A universal data-mining platform capable of analyzing
mass spectrometry (MS) serum proteomic profiles and / or
gene array data to produce biologically meaningful classification; i.e., group together biologically related specimens into clades. This platform utilizes the principles of phylogenetics, such as parsimony, to reveal susceptibility to
cancer development (or other physiological or pathophysiological conditions), diagnosis and
typing of
cancer, identifying stages of
cancer, as well as post-
treatment evaluation. To place specimens into their corresponding
clade(s), the invention utilizes two algorithms: a new data-mining
parsing algorithm, and a publicly available phylogenetic
algorithm (MIX).

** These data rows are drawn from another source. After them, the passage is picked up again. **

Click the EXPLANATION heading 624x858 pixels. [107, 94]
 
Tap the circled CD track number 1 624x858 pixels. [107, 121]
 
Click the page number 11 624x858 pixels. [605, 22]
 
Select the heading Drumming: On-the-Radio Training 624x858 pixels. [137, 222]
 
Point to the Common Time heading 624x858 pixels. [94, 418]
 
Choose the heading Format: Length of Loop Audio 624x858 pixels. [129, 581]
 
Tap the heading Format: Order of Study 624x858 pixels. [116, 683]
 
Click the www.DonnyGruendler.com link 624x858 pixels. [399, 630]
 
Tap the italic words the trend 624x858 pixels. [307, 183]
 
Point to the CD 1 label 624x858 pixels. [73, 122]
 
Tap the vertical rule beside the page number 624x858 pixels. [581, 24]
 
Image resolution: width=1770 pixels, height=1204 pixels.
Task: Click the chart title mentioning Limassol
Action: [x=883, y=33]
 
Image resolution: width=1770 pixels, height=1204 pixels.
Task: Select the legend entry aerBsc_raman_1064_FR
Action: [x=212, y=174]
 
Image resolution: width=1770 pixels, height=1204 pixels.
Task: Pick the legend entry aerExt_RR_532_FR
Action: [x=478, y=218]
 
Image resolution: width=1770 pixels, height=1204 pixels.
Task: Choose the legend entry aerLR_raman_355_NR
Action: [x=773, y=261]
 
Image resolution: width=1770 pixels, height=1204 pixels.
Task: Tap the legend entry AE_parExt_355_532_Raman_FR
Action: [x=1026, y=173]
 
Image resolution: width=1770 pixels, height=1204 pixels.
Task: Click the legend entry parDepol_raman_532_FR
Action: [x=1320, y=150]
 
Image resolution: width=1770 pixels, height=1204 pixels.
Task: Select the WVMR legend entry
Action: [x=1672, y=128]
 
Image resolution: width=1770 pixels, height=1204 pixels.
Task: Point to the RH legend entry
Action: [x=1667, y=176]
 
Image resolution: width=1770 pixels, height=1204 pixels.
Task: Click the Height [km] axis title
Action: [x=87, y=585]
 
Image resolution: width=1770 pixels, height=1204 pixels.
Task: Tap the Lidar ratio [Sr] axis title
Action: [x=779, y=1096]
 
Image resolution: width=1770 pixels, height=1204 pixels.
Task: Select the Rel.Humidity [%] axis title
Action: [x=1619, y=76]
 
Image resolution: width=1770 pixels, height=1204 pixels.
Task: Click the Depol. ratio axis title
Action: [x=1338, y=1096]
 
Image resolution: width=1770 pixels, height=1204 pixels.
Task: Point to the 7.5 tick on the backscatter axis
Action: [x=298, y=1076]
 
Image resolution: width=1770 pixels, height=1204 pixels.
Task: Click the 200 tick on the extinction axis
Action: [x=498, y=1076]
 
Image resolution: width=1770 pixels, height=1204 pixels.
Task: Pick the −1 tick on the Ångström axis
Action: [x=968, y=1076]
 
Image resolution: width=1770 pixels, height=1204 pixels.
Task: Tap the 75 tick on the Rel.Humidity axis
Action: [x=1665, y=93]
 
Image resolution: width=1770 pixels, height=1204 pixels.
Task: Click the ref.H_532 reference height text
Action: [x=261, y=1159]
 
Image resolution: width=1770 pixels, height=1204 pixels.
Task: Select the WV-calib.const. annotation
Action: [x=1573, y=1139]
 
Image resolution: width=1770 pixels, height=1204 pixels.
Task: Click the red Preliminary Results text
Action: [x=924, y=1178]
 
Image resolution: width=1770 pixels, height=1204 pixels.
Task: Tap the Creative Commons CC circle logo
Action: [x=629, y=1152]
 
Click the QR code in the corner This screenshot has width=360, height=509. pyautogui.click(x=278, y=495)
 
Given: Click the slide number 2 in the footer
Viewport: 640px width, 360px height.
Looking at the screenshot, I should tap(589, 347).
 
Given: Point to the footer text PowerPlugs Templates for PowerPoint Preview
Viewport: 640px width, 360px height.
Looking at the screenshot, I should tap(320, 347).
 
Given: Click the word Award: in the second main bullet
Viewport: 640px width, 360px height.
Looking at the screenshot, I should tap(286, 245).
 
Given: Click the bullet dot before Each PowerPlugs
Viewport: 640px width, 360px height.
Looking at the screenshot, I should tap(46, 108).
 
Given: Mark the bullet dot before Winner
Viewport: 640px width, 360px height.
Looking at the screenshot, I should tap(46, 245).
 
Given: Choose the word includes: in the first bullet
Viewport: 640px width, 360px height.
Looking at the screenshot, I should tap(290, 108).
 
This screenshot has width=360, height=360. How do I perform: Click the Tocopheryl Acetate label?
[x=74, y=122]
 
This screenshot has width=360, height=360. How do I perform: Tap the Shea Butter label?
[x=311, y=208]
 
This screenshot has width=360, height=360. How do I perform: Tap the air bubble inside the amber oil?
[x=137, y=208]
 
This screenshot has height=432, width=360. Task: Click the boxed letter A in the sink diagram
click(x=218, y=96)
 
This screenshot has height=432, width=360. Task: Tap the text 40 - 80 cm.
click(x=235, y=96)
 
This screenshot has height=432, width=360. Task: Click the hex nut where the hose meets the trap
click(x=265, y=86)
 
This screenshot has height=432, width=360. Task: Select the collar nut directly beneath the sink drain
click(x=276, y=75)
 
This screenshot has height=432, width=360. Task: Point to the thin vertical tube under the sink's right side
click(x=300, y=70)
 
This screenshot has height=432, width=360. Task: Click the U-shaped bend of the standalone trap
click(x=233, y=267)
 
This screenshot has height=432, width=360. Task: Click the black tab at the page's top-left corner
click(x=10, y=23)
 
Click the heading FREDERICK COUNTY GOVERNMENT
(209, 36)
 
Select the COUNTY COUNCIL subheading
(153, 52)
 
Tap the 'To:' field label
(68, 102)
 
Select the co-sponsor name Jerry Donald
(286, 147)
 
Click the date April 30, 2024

By outgroup comparison (i.e., using a normal set as the standard reference), the
parsing algorithm identifies under and / or overexpressed
gene values or in the case of sera, (i) novel or (ii) vanished MS peaks, and peaks signifying (iii) up or (iv) down regulated proteins, and scores the variations as either derived (do not exit in the outgroup set) or ancestral (exist in the outgroup set); the derived is given a
score of “1”, and the ancestral a
score of “0”—these are called the polarized values. Furthermore, the shared derived characters that it identifies are
potential biomarkers for cancers and other conditions and their subclasses.